What You Didn't Know About Rosey Grier, Football Player, Actor, National Hero, And All-Star Needlepointer

Rosey Grier in 2014 in New York City. (Dave Kotinsky/Getty Images)

Honestly, Roosevelt "Rosey" Grier probably has a superhero cape hanging in his closet. As a former professional football player, minister, actor, author, singer, and motivational speaker, Grier has impacted the lives of thousands who have crossed his path. You might remember him as the burly man with the girly name who was part of the L.A. Rams's original "Fearsome Foursome," but there is much more to this modern Renaissance man.

He Was An Awesome Football Player

Grier began his athletic career at Penn State University, where in addition to acting as defensive lineman for the school's football team, he was an All-American track and field athlete specializing in shot put, discus, and javelin. He was drafted by the New York Giants in the 1955 NFL draft, led them to the NFL Championship in 1956, and was selected for the Pro Bowl in 1956 and 1960. When he was traded to the Los Angeles Rams in 1963, he became part of the team's "Fearsome Foursome" along with Merlin Olsen, Deacon Jones, and Lamar Lundy. The "Fearsome Foursome" is still considered the greatest defensive line in the history of the sport.

He Took Down An Assassin

When Grier retired from professional sports in 1967, he took a job as a bodyguard for Senator Robert Kennedy and his wife, Ethel. On June 6, 1968, Grier was assigned to guard Mrs. Kennedy when her husband gave a speech at the Ambassador Hotel in Los Angeles, where the senator was shot three times by Sirhan Sirhan. Grier wasn't close enough to stop the shooting, but he prevented further tragedy by disarming Sirhan and securing the weapon.

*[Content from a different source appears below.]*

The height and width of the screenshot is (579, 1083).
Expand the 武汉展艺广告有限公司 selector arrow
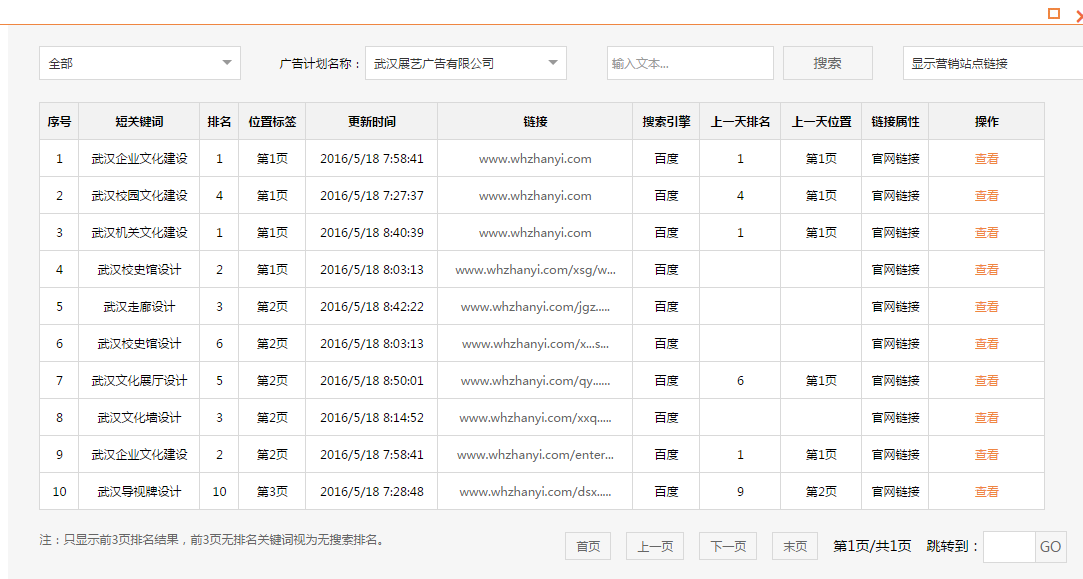click(x=552, y=62)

Grier (right) with Evan Freed, 1967. (Evan Freed/Wikimedia Commons)

He Dabbles In Politics

Despite his Kennedy affiliation, Grier is a Republican who endorsed Ronald Reagan for reelection at the party's 1984 National Convention. In early 2017, Grier announced his intention to run for governor of California, though he withdrew his candidacy seven months later.

He Loves Needlepoint

The rough and tough football player has been open about his enjoyment of traditionally less-masculine hobbies, including needlepoint and macrame. He even published Rosey Grier's Needlepoint For Men in 1973.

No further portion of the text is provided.